Please reproduce the following data word for word, every line from start to finish.

____________________

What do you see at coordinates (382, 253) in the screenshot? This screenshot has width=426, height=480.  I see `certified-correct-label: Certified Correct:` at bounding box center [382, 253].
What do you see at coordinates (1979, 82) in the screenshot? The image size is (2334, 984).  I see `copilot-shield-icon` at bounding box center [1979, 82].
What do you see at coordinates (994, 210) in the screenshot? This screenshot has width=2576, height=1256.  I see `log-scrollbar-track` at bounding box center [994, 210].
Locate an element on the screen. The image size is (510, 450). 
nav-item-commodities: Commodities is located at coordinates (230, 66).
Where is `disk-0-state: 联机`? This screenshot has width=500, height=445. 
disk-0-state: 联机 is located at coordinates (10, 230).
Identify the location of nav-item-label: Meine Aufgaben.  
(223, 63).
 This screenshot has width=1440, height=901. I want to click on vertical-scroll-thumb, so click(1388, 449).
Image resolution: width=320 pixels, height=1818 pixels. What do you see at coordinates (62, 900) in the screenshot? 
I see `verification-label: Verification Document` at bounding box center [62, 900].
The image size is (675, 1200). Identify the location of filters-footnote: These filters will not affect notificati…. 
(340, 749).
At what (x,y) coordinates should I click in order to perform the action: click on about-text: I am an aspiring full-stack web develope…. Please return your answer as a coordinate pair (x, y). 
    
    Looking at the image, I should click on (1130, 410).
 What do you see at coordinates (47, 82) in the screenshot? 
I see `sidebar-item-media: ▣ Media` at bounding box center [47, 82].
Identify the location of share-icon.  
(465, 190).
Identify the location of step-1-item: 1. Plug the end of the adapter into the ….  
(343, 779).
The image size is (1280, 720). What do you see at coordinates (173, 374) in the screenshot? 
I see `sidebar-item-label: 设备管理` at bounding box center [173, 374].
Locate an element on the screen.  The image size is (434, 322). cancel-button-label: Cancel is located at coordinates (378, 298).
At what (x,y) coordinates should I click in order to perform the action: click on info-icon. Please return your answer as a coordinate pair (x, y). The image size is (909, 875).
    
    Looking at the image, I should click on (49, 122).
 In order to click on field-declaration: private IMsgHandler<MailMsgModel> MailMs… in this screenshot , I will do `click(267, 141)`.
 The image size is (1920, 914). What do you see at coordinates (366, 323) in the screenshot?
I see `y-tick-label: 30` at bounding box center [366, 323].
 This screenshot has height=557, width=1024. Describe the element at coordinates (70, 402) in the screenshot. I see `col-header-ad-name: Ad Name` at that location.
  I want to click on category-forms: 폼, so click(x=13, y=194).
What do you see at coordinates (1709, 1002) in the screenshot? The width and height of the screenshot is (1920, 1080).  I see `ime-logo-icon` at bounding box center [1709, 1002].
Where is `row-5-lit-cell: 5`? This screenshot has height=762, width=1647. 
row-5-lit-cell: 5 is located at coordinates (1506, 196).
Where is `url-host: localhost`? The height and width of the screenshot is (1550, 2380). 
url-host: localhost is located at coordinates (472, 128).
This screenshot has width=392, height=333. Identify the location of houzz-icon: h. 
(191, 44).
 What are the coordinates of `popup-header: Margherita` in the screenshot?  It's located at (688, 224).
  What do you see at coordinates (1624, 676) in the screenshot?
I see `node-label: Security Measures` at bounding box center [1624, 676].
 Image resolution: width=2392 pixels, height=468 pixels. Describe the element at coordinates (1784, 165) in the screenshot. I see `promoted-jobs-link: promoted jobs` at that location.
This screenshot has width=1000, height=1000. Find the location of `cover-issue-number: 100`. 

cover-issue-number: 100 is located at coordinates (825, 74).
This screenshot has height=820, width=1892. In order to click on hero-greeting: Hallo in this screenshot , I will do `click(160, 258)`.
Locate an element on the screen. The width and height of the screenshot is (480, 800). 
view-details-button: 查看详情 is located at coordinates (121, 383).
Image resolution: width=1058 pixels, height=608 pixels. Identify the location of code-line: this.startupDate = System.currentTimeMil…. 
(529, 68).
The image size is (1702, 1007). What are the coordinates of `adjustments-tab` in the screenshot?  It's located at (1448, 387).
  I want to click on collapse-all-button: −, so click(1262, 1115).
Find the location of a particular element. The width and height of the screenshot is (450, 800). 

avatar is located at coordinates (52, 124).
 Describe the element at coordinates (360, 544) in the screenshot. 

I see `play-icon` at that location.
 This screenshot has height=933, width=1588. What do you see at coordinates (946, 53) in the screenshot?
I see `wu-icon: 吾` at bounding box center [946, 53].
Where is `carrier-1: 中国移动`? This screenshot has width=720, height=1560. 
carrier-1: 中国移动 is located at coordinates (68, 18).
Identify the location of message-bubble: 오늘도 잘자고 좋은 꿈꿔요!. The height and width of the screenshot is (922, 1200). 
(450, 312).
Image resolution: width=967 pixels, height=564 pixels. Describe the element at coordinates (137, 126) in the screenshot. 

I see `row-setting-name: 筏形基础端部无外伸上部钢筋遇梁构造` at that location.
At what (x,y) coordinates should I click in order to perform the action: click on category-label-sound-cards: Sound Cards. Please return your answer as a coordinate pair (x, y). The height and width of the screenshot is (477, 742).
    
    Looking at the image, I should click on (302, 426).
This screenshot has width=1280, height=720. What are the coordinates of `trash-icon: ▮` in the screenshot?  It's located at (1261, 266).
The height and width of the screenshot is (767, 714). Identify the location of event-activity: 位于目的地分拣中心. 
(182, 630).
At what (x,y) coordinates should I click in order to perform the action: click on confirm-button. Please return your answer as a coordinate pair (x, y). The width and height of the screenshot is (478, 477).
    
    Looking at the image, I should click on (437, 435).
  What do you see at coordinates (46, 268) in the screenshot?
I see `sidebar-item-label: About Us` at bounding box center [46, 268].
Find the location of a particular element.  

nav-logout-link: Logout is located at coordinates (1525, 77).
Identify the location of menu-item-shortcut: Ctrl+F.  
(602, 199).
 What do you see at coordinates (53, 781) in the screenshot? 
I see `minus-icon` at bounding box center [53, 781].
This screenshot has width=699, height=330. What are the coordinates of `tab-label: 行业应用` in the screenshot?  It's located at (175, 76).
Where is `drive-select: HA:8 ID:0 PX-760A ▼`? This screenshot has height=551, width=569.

____________________

• THE COMPLETED TASK:
What do you see at coordinates (382, 253) in the screenshot? This screenshot has width=426, height=480.  I see `certified-correct-label: Certified Correct:` at bounding box center [382, 253].
What do you see at coordinates (1979, 82) in the screenshot? The image size is (2334, 984).  I see `copilot-shield-icon` at bounding box center [1979, 82].
What do you see at coordinates (994, 210) in the screenshot? This screenshot has width=2576, height=1256.  I see `log-scrollbar-track` at bounding box center [994, 210].
Locate an element on the screen. The image size is (510, 450). 
nav-item-commodities: Commodities is located at coordinates (230, 66).
Where is `disk-0-state: 联机`? This screenshot has width=500, height=445. 
disk-0-state: 联机 is located at coordinates (10, 230).
Identify the location of nav-item-label: Meine Aufgaben.  
(223, 63).
 This screenshot has width=1440, height=901. I want to click on vertical-scroll-thumb, so click(1388, 449).
Image resolution: width=320 pixels, height=1818 pixels. What do you see at coordinates (62, 900) in the screenshot? 
I see `verification-label: Verification Document` at bounding box center [62, 900].
The image size is (675, 1200). Identify the location of filters-footnote: These filters will not affect notificati…. 
(340, 749).
At what (x,y) coordinates should I click in order to perform the action: click on about-text: I am an aspiring full-stack web develope…. Please return your answer as a coordinate pair (x, y). 
    
    Looking at the image, I should click on (1130, 410).
 What do you see at coordinates (47, 82) in the screenshot? 
I see `sidebar-item-media: ▣ Media` at bounding box center [47, 82].
Identify the location of share-icon.  
(465, 190).
Identify the location of step-1-item: 1. Plug the end of the adapter into the ….  
(343, 779).
The image size is (1280, 720). What do you see at coordinates (173, 374) in the screenshot? 
I see `sidebar-item-label: 设备管理` at bounding box center [173, 374].
Locate an element on the screen.  The image size is (434, 322). cancel-button-label: Cancel is located at coordinates (378, 298).
At what (x,y) coordinates should I click in order to perform the action: click on info-icon. Please return your answer as a coordinate pair (x, y). The image size is (909, 875).
    
    Looking at the image, I should click on (49, 122).
 In order to click on field-declaration: private IMsgHandler<MailMsgModel> MailMs… in this screenshot , I will do `click(267, 141)`.
 The image size is (1920, 914). What do you see at coordinates (366, 323) in the screenshot?
I see `y-tick-label: 30` at bounding box center [366, 323].
 This screenshot has height=557, width=1024. Describe the element at coordinates (70, 402) in the screenshot. I see `col-header-ad-name: Ad Name` at that location.
  I want to click on category-forms: 폼, so click(x=13, y=194).
What do you see at coordinates (1709, 1002) in the screenshot? The width and height of the screenshot is (1920, 1080).  I see `ime-logo-icon` at bounding box center [1709, 1002].
Where is `row-5-lit-cell: 5`? This screenshot has height=762, width=1647. 
row-5-lit-cell: 5 is located at coordinates (1506, 196).
Where is `url-host: localhost`? The height and width of the screenshot is (1550, 2380). 
url-host: localhost is located at coordinates (472, 128).
This screenshot has width=392, height=333. Identify the location of houzz-icon: h. 
(191, 44).
 What are the coordinates of `popup-header: Margherita` in the screenshot?  It's located at (688, 224).
  What do you see at coordinates (1624, 676) in the screenshot?
I see `node-label: Security Measures` at bounding box center [1624, 676].
 Image resolution: width=2392 pixels, height=468 pixels. Describe the element at coordinates (1784, 165) in the screenshot. I see `promoted-jobs-link: promoted jobs` at that location.
This screenshot has width=1000, height=1000. Find the location of `cover-issue-number: 100`. 

cover-issue-number: 100 is located at coordinates (825, 74).
This screenshot has height=820, width=1892. In order to click on hero-greeting: Hallo in this screenshot , I will do `click(160, 258)`.
Locate an element on the screen. The width and height of the screenshot is (480, 800). 
view-details-button: 查看详情 is located at coordinates (121, 383).
Image resolution: width=1058 pixels, height=608 pixels. Identify the location of code-line: this.startupDate = System.currentTimeMil…. 
(529, 68).
The image size is (1702, 1007). What are the coordinates of `adjustments-tab` in the screenshot?  It's located at (1448, 387).
  I want to click on collapse-all-button: −, so click(1262, 1115).
Find the location of a particular element. The width and height of the screenshot is (450, 800). 

avatar is located at coordinates (52, 124).
 Describe the element at coordinates (360, 544) in the screenshot. 

I see `play-icon` at that location.
 This screenshot has height=933, width=1588. What do you see at coordinates (946, 53) in the screenshot?
I see `wu-icon: 吾` at bounding box center [946, 53].
Where is `carrier-1: 中国移动`? This screenshot has width=720, height=1560. 
carrier-1: 中国移动 is located at coordinates (68, 18).
Identify the location of message-bubble: 오늘도 잘자고 좋은 꿈꿔요!. The height and width of the screenshot is (922, 1200). 
(450, 312).
Image resolution: width=967 pixels, height=564 pixels. Describe the element at coordinates (137, 126) in the screenshot. 

I see `row-setting-name: 筏形基础端部无外伸上部钢筋遇梁构造` at that location.
At what (x,y) coordinates should I click in order to perform the action: click on category-label-sound-cards: Sound Cards. Please return your answer as a coordinate pair (x, y). The height and width of the screenshot is (477, 742).
    
    Looking at the image, I should click on (302, 426).
This screenshot has width=1280, height=720. What are the coordinates of `trash-icon: ▮` in the screenshot?  It's located at (1261, 266).
The height and width of the screenshot is (767, 714). Identify the location of event-activity: 位于目的地分拣中心. 
(182, 630).
At what (x,y) coordinates should I click in order to perform the action: click on confirm-button. Please return your answer as a coordinate pair (x, y). The width and height of the screenshot is (478, 477).
    
    Looking at the image, I should click on (437, 435).
  What do you see at coordinates (46, 268) in the screenshot?
I see `sidebar-item-label: About Us` at bounding box center [46, 268].
Find the location of a particular element.  

nav-logout-link: Logout is located at coordinates (1525, 77).
Identify the location of menu-item-shortcut: Ctrl+F.  
(602, 199).
 What do you see at coordinates (53, 781) in the screenshot? 
I see `minus-icon` at bounding box center [53, 781].
This screenshot has width=699, height=330. What are the coordinates of `tab-label: 行业应用` in the screenshot?  It's located at (175, 76).
Where is `drive-select: HA:8 ID:0 PX-760A ▼`? This screenshot has height=551, width=569.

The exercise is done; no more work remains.